The tax implications of working abroad for residents and non-residents of Canada

Tax implications of working in another country

Congratulations, Eddy. That sounds exciting but obviously challenging to leave your family behind in Canada while you are working half a world away.

Canada levies federal and provincial income tax based on residency, not citizenship. So, while residing in Canada, both citizens and non-citizens alike have to report and pay tax on their worldwide income. When income is subject to tax in another country as well, Canada generally allows a foreign tax credit to be claimed to avoid double taxation.

The United Arab Emirates (UAE) does not charge income tax, nor is there any withholding tax. It is a common expat destination where incomes and the cost of living can be high, and its tax-free status is appealing. That said, when a Canadian works in the UAE and does not break ties with Canada, they will typically continue to file Canadian tax returns and pay Canadian tax.

Who is considered a “resident” for tax purposes?

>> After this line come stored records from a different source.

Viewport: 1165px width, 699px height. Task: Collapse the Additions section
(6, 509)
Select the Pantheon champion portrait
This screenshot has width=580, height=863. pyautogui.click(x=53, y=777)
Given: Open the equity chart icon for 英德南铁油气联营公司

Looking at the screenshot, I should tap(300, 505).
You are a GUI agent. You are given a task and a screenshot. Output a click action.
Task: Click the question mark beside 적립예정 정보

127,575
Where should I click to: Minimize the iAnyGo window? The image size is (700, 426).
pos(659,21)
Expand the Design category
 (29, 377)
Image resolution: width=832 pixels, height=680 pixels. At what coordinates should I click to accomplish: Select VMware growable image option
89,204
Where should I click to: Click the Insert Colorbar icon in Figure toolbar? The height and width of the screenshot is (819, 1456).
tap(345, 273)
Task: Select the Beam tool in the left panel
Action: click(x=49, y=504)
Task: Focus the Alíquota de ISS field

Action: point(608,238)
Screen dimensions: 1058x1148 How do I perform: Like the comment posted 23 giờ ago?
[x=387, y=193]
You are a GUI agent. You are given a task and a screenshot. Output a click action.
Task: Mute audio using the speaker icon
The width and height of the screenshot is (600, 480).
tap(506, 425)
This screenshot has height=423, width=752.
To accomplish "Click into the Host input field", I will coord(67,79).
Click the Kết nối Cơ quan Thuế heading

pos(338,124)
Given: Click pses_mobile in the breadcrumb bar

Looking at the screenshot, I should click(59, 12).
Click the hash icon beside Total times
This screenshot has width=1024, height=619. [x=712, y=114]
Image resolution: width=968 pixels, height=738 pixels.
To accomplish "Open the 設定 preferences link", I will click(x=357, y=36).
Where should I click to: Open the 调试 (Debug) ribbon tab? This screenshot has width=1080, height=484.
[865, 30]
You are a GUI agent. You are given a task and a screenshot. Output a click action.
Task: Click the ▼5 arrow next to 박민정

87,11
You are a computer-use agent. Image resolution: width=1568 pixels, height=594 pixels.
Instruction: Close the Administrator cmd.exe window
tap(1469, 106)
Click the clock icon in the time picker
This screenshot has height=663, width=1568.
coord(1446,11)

In your case, Eddy, your wife and minor children will still be Canadian residents and live in your home. A spouse, dependants and a permanent home available in Canada would be considered significant residential ties.

When you are temporarily living or working outside of Canada, but still have residential ties like yours, Eddy, you may remain a factual resident of Canada. In order to be considered an emigrant non-resident of Canada and no longer subject to Canadian income tax on worldwide income, you must generally sever residential ties.

What if you have residential ties in another country?

In some situations, you can establish residential ties in another country while you still have significant residential ties in Canada. You and your spouse could, for example, move to another country to work, while a child stays behind and lives in your home while going to university.

In this situation, you may be considered a resident of the other country as well as Canada. You need to look to the tax treaty between the two, if applicable, to determine which country is your primary tax residence. In some countries, a tax treaty might allow you to be considered a deemed non-resident of Canada and avoid Canadian taxation.

If you do not become a non-resident of Canada, Eddy, your tax obligations in Canada will not change. Based on your situation, it sounds like you may remain a factual resident of Canada, such that you are still a resident for tax purposes.